Gallic Acid: A Potent Metabolite Targeting Shikimate Kinase in Acinetobacter baumannii.

Abstract

Background/Objectives:Acinetobacter baumannii is a highly multidrug-resistant pathogen resistant to almost all classes of antibiotics; new therapeutic strategies against this infectious agent are urgently needed. Shikimate kinase is an enzyme belonging to the shikimate pathway and has become a potential target for drug development. This work describes the search for Food and Drug Administration (FDA)-approved drugs and natural compounds, including gallic acid, that could be repurposed as selective shikimate kinase inhibitors by integrated computational and experimental approaches. Methods: Approaches to drug design using structure-based and ligand-based methodology, in-silico screening, molecular docking, and molecular dynamics for the study of both binding affinity and stability. Experimental Validation Determination of minimum inhibitory concentration (MIC) and minimum bactericidal concentration (MBC) on Acinetobacter baumannii and Enterococcus faecalis. Results/Conclusions: Among them, gallic acid, obtained from plants, proved to be the most promising compound that showed sufficient binding with shikimate kinase through computational studies. Gallic acid showed very good activity against Acinetobacter baumannii and Enterococcus faecalis in the MIC and MBC assay, respectively. Gallic acid exhibited better activity against Acinetobacter baumannii due to the overexpression of shikimate kinase. Gallic acid has emerged as a potential therapeutic candidate drug against A. baumannii infection and, therefore, as a strategy against the appearance of multidrug-resistant microorganisms. This study not only identifies a novel repurposing opportunity for gallic acid but also provides a comprehensive computational and experimental framework for accelerating antimicrobial drug discovery against multidrug-resistant pathogens.

= = = =

Task to carry out: According to the abstract above, why did gallic acid show better activity against Acinetobacter baumannii? Answer in one to three sentences.

= = = =

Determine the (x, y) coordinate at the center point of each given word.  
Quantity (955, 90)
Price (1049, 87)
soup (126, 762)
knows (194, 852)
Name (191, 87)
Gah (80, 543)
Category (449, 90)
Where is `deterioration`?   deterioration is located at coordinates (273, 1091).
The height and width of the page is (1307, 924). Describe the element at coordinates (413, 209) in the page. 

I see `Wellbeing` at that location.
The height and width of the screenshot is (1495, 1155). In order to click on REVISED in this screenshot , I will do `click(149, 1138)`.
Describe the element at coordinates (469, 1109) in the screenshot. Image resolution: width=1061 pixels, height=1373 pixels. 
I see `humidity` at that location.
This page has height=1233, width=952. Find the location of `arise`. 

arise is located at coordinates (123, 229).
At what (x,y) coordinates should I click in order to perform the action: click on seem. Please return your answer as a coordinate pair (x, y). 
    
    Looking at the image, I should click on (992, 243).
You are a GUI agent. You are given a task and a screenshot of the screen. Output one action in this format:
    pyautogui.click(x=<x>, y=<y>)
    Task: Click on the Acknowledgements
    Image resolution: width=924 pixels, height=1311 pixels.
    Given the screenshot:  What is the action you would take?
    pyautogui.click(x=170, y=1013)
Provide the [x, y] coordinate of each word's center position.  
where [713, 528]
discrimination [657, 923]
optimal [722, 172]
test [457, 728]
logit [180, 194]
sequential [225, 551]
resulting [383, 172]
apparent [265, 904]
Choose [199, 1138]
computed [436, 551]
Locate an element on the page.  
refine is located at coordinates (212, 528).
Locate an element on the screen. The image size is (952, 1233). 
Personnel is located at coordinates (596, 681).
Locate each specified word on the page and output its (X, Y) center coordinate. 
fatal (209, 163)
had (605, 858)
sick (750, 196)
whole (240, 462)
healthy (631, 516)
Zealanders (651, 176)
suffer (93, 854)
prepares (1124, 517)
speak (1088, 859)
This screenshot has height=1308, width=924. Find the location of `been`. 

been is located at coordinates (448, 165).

= = = =

Exercise response: Gallic acid showed better activity against Acinetobacter baumannii because shikimate kinase, the enzyme it targets, is overexpressed in that pathogen.